I build indie games myself, but I'm usually out of energy once I've taken a newly developed game to a level where it's possible to play with behavior, so I settle for refinement instead of exploration. With awful results.
(picture from the Intercom blog)
For example, I find that the iteration cycles for tweaking behavior (i.e. linking and restarting a C++ application) are so long that they kill all creativity. I'm building a tool to deal with this.

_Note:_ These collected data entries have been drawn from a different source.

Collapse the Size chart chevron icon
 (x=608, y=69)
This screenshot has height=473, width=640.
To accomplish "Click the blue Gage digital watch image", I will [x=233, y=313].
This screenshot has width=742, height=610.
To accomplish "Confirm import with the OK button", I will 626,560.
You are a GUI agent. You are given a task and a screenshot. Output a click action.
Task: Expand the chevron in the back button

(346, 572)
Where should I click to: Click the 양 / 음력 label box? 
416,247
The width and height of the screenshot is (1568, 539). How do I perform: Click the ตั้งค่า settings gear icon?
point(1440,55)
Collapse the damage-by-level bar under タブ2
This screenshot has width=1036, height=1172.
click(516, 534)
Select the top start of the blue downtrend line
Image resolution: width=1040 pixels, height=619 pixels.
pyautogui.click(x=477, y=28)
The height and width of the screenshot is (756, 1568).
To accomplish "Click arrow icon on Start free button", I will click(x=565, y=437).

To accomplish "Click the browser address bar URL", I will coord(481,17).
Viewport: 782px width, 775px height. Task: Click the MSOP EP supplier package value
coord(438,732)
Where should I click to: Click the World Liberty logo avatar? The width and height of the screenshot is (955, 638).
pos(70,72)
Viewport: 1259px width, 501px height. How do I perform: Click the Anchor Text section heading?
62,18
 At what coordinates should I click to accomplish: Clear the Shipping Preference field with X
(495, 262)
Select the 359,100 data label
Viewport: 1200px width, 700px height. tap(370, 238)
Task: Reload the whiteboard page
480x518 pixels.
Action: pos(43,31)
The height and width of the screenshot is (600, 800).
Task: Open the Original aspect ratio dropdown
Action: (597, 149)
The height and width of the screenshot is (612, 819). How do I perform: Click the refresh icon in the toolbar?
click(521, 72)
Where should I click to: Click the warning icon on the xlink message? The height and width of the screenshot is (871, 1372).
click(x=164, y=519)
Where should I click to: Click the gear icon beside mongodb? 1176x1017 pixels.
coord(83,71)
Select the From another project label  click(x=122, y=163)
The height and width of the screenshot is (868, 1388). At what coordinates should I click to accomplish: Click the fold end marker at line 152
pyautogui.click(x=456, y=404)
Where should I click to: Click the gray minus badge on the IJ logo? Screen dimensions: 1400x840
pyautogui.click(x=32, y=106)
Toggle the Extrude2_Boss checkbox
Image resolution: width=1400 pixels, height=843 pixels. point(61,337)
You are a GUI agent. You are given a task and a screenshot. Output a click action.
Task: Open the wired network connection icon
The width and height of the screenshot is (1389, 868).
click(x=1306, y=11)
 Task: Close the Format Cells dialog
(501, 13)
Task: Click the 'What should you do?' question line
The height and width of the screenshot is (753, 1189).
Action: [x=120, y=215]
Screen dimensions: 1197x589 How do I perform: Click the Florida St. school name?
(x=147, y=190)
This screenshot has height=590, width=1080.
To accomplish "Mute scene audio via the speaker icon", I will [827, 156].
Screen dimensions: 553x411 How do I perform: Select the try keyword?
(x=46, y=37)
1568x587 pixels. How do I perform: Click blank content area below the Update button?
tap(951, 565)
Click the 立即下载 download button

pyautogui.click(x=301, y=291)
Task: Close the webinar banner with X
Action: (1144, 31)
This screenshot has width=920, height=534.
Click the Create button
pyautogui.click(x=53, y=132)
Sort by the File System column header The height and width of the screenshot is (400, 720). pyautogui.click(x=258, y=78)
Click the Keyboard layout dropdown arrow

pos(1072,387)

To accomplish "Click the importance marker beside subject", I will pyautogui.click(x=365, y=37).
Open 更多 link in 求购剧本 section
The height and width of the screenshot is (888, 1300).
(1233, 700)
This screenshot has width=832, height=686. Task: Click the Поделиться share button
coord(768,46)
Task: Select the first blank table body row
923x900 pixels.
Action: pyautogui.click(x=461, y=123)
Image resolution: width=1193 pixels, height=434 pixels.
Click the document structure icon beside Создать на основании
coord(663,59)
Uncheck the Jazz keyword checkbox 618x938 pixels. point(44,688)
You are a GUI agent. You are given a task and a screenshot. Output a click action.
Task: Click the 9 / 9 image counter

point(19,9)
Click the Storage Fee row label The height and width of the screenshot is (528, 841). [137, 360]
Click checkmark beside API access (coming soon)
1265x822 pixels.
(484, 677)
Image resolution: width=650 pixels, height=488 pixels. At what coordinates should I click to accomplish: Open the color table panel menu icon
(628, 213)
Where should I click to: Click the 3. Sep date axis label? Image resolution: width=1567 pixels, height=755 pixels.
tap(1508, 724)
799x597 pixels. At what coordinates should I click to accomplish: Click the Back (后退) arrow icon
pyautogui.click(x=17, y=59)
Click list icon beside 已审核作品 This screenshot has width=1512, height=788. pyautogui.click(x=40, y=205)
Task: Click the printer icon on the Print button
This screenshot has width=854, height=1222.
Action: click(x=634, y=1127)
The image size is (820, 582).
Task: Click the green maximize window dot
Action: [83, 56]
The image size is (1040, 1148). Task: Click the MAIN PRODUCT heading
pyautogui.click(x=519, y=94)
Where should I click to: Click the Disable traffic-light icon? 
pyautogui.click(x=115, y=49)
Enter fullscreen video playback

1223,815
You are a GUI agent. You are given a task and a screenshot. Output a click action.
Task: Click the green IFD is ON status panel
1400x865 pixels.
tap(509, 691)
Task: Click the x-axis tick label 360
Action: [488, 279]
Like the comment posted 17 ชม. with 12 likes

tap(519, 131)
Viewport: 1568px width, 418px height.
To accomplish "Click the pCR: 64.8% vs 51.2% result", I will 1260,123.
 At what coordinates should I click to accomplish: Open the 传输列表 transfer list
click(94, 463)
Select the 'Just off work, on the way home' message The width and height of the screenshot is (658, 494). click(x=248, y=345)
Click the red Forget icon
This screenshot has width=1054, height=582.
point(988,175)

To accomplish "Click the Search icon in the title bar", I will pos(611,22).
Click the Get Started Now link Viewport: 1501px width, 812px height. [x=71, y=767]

What other ways exist to quickly explore game behavior? I'm interested in the methodologies used by indie developers as well as larger companies.
Answer
I built a prototyping tool called Trabant which:
- is 3D and game mechanic ONLY (no UI, no text, nothing);
- requires extremely little code and no assets to build a prototype;
- 3D models are created in code using ASCII art;
- allows sub-second iterations;
- has rigid-body simulation support;
- works on Windows, Mac, Linux and iOS;
- uses a well-known general-purpose language, Python;
- has an IDE for Windows and iOS.
I built 30 test prototypes in it to verify the above.
As Trevor Powell emphasized iterations need to be <5 seconds, and I find <1s iterations almost five times as good. :)
Anko mentioned that using a dynamic language is a good idea, I picked Python since it is one of the most widely used. Regarding build automation, testing in Trabant is as quick as pressing F5 in the IDE (or F6 to test it on your iPad), and since there is no build step involved it doesn't get more instant than this.
Throwaway code was one of Nevermind's takeaways. I totally agree, and Trabant enforces it.